Multiplexed primer extension sequencing: A targeted RNA-seq method that enables high-precision quantitation of mRNA splicing isoforms and rare pre-mRNA splicing intermediates

Abstract

The study of pre-mRNA splicing has been greatly aided by the advent of RNA sequencing (RNA-seq), which enables the genome-wide detection of discrete splice isoforms. Quantification of these splice isoforms requires analysis of splicing informative sequencing reads, those that unambiguously map to a single splice isoform, including exon-intron spanning alignments corresponding to retained introns, as well as exon-exon junction spanning alignments corresponding to either canonically- or alternatively-spliced isoforms. Because most RNA-seq experiments are designed to produce sequencing alignments that uniformly cover the entirety of transcripts, only a comparatively small number of splicing informative alignments are generated for any given splice site, leading to a decreased ability to detect and/or robustly quantify many splice isoforms. To address this problem, we have recently described a method termed Multiplexed Primer Extension sequencing, or MPE-seq, which uses pools of reverse transcription primers to target sequencing to user selected loci. By targeting reverse transcription to pre-mRNA splice junctions, this approach enables a dramatic enrichment in the fraction of splicing informative alignments generated per splicing event, yielding an increase in both the precision with which splicing efficiency can be measured, and in the detection of splice isoforms including rare splicing intermediates. Here we provide a brief review of the shortcomings associated with RNA-seq that drove our development of MPE-seq, as well as a detailed protocol for implementation of MPE-seq.

Given information:

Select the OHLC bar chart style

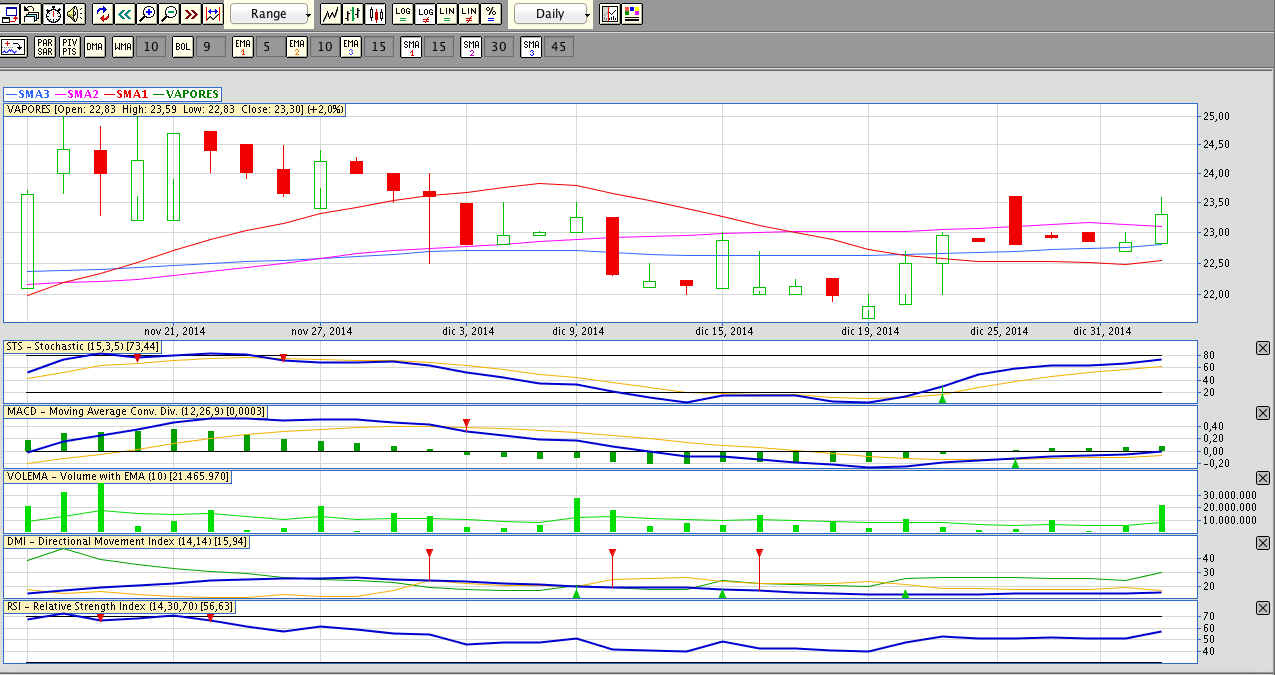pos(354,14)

Directions:
In the MPE-seq abstract, answer the following:
(a) What does MPE-seq use to target sequencing to user-selected loci?
(b) How are most RNA-seq experiments designed to produce sequencing alignments?
(c) Besides a brief review of RNA-seq shortcomings, what does the abstract say is provided?

Result:
(a) Pools of reverse transcription primers.
(b) To uniformly cover the entirety of transcripts.
(c) A detailed protocol for implementation of MPE-seq.